Air Temperature Monitoring over Low Latitude Rice Planting Areas: Combining Remote Sensing, Model Assimilation, and Machine Learning Techniques

Abstract

Air temperature (Ta) is essential for studying surface processes and human activities, particularly agricultural cultivation, which is strongly influenced by temperature. Remote sensing techniques that integrate multi-source data can estimate Ta with a high degree of accuracy, overcoming the shortcomings of traditional measurements due to spatial heterogeneity. Based on in situ measurements in Guangdong Province from 2012 to 2018, this study applied three machine learning (ML) models and fused multi-source datasets to evaluate the performance of four data combinations in Ta estimation. Correlations of covariates were compared, focusing on rice planting areas (RA).
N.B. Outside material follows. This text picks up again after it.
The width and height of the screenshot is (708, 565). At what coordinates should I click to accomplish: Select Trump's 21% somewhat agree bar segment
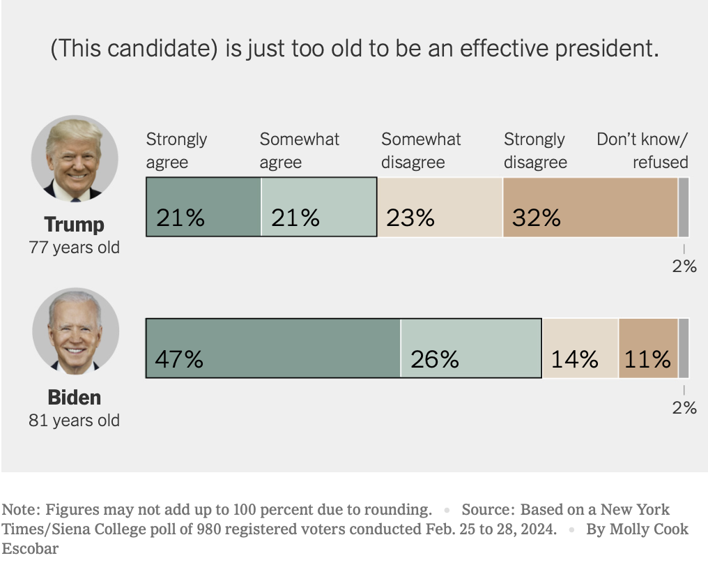click(318, 207)
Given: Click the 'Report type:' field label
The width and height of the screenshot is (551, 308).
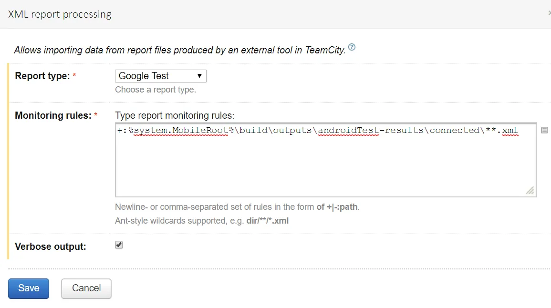Looking at the screenshot, I should pyautogui.click(x=42, y=76).
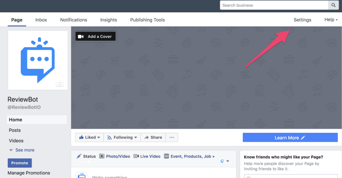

The results showed that (1) The fusion of multi-source data improved the accuracy of model estimations, where the best performance was achieved by the random forest (RF) model combined with the ERA5 combination, with the highest R2 reaching 0.956, the MAE value of 0.996 °C, and the RMSE of 1.365 °C; (2) total precipitation (TP), wind speed (WD), normalized difference vegetation index (NDVI), and land surface temperature (LST) were significant covariates for long-term Ta estimations; (3) Rice planting improved the model performance in estimating Ta, and model accuracy decreased during the crop rotation in summer. This study provides a reference for the selection of temperature estimation models and covariate datasets. It offers a case for subsequent ML studies on remote sensing of temperatures over agricultural areas and the impact of agricultural cultivation on global warming.